GPU Operator with Kata Containers

About the Operator with Kata Containers

Note

Technology Preview features are not supported in production environments and are not functionally complete. Technology Preview features provide early access to upcoming product features, enabling customers to test functionality and provide feedback during the development process. These releases may not have any documentation, and testing is limited.

Kata Containers are similar, but subtly different from traditional containers such as a Docker container.

A traditional container packages software for user-space isolation from the host, but the container runs on the host and shares the operating system kernel with the host. Sharing the operating system kernel is a potential vulnerability.

A Kata container runs in a virtual machine on the host. The virtual machine has a separate operating system and operating system kernel. Hardware virtualization and a separate kernel provide improved workload isolation in comparison with traditional containers.

The NVIDIA GPU Operator works with the Kata container runtime. Kata uses a hypervisor, like QEMU, to provide a lightweight virtual machine with a single purpose–to run a Kubernetes pod.

The following diagram shows the software components that Kubernetes uses to run a Kata container.
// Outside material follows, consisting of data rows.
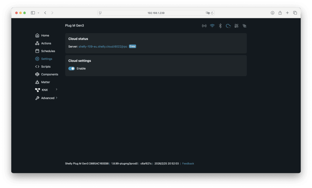Open the Schedules section
The width and height of the screenshot is (312, 188).
(x=48, y=51)
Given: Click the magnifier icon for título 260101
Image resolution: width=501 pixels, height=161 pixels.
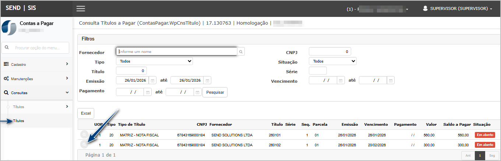Looking at the screenshot, I should (84, 135).
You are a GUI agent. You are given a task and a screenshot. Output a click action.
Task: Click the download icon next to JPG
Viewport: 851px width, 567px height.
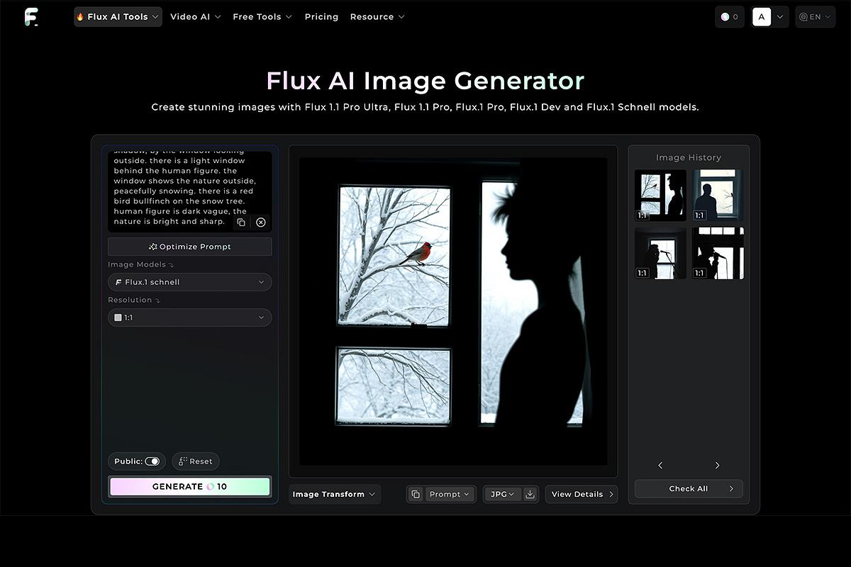pos(530,494)
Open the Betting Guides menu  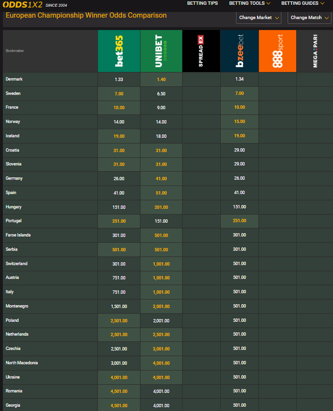(x=303, y=3)
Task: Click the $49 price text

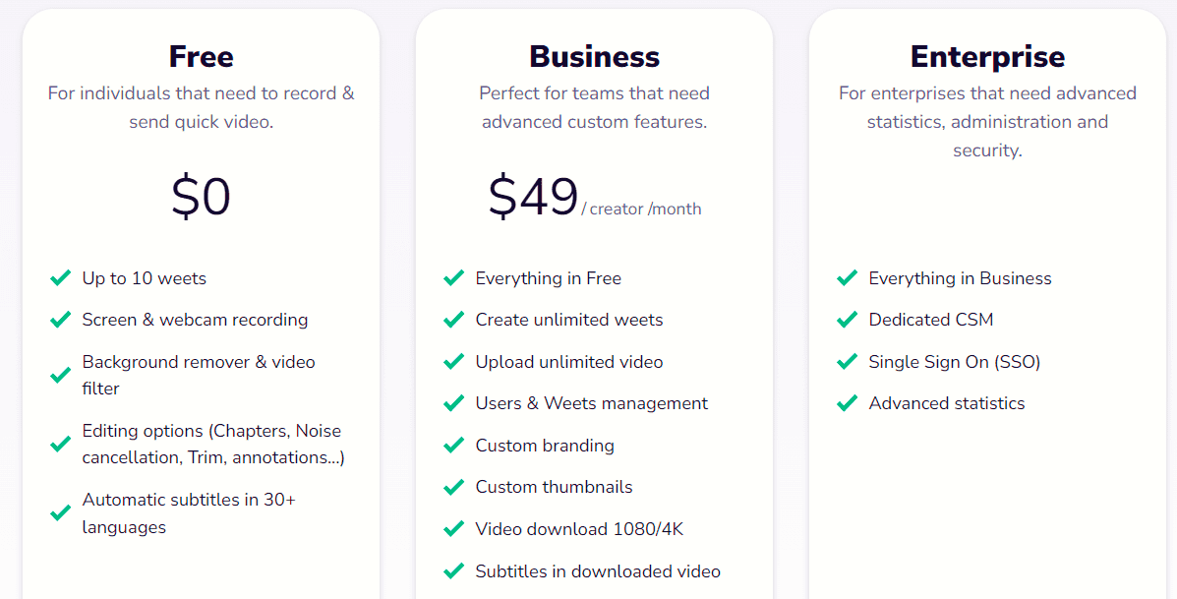Action: click(x=533, y=197)
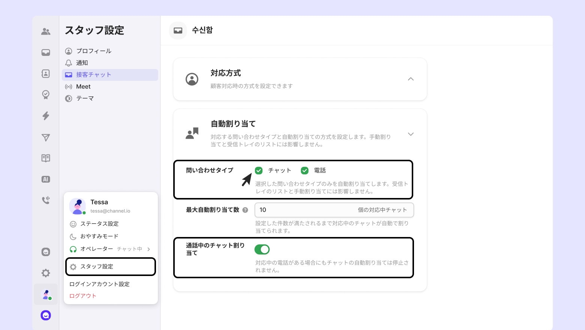Open the team members icon in sidebar
The image size is (585, 330).
tap(46, 32)
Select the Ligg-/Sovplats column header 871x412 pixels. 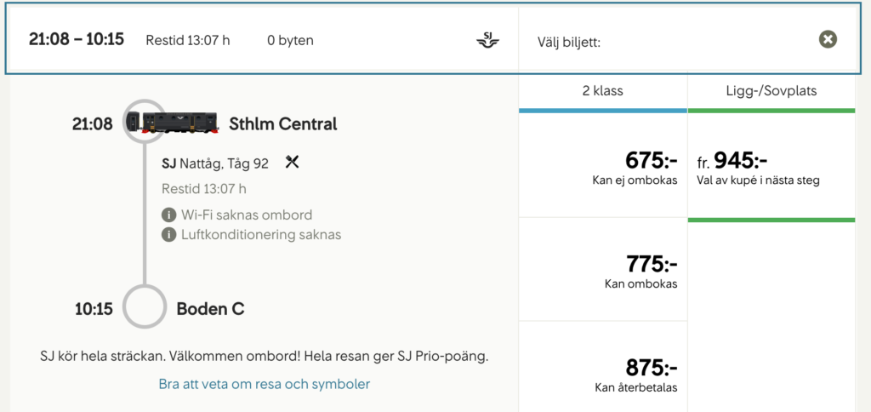point(771,91)
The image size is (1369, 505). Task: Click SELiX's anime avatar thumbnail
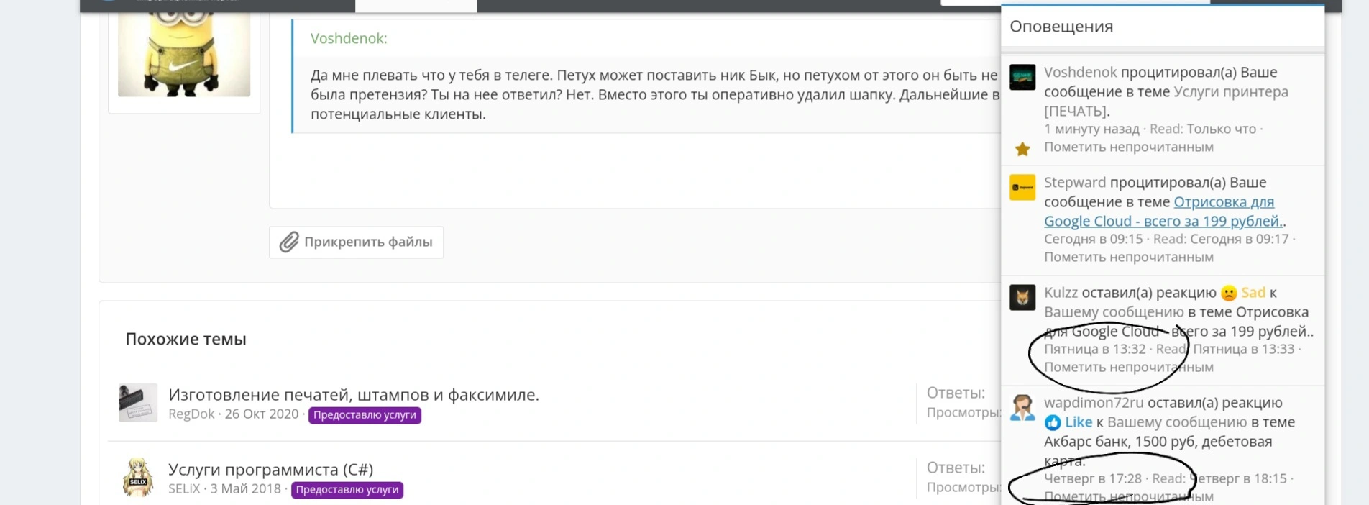tap(138, 478)
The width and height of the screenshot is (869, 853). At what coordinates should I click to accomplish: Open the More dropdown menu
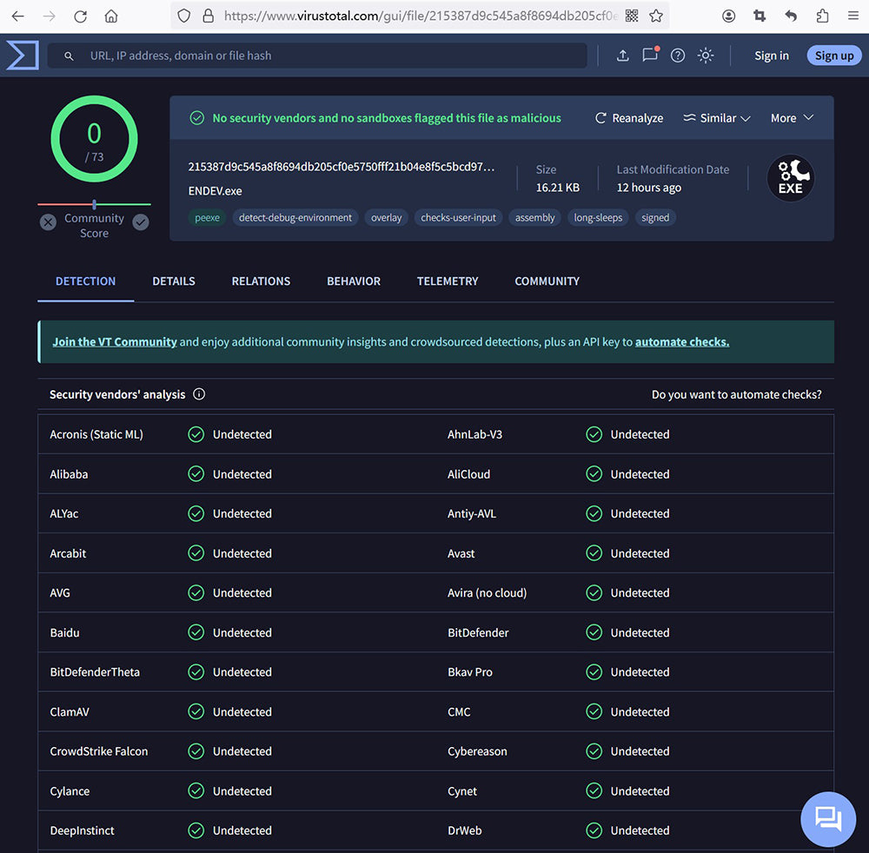[792, 118]
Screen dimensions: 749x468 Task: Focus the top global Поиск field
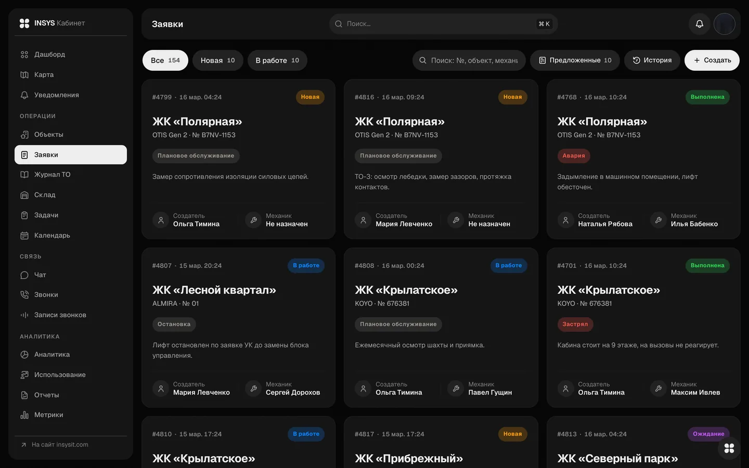444,24
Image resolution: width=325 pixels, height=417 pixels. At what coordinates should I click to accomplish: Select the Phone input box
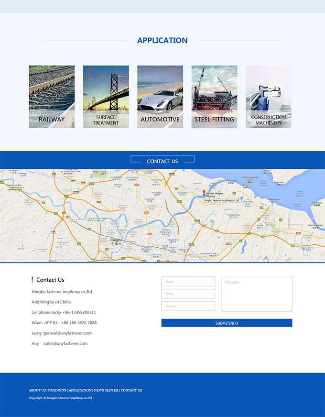[x=188, y=306]
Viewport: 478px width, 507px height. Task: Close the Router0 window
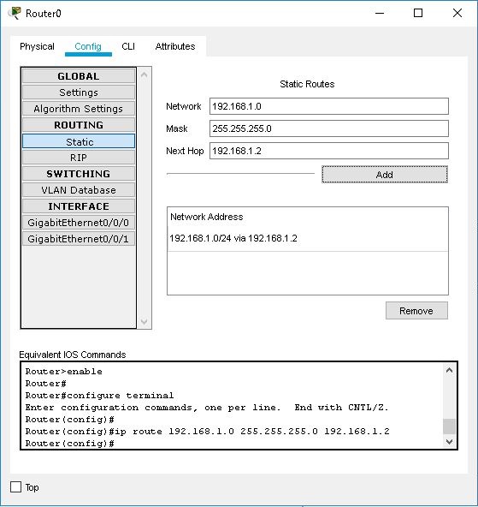point(457,13)
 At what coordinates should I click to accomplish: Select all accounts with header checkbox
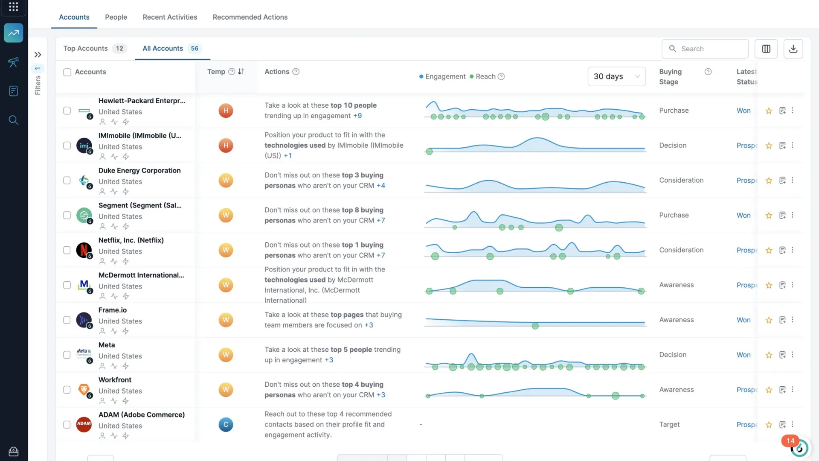(x=67, y=72)
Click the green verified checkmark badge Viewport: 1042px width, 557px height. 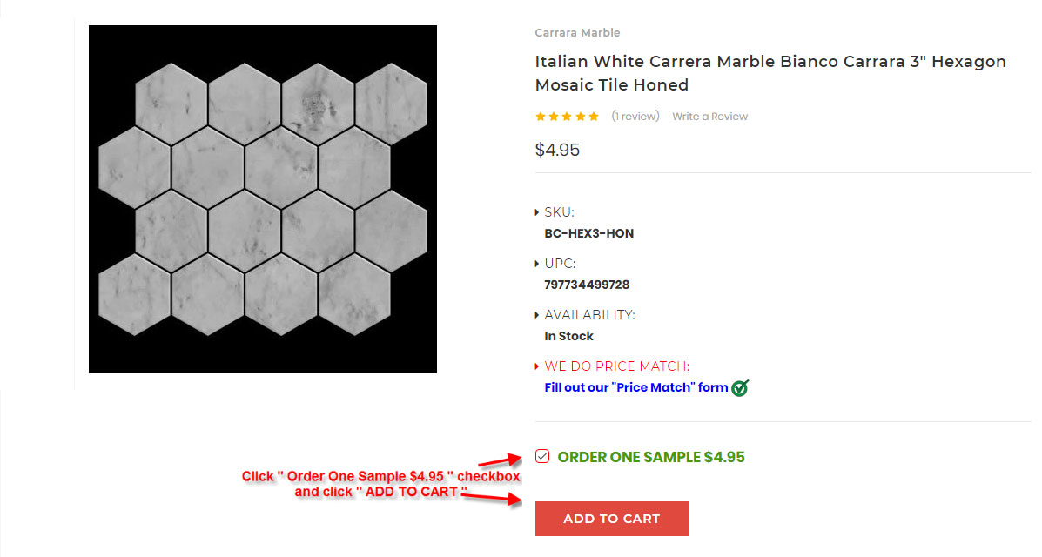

flowchart LR a[Kubelet] --> b[CRI] --> c[Kata\nRuntime] --> d[Lightweight\nQEMU VM] --> e[Lightweight\nGuest OS] --> f[Pod] --> g[Container]

Software Components with Kata Container Runtime

NVIDIA supports Kata Containers by using Helm to run a daemon set that installs the Kata runtime and QEMU.

The daemon set runs the kata-deploy.sh script that performs the following actions on each node htat is labeled to run Kata Containers:

  • Downloads an NVIDIA optimized Linux kernel image and initial RAM disk that provides the lightweight operating system for the virtual machines that run in QEMU. These artifacts are downloaded from the NVIDIA container registry, nvcr.io, on each worker node.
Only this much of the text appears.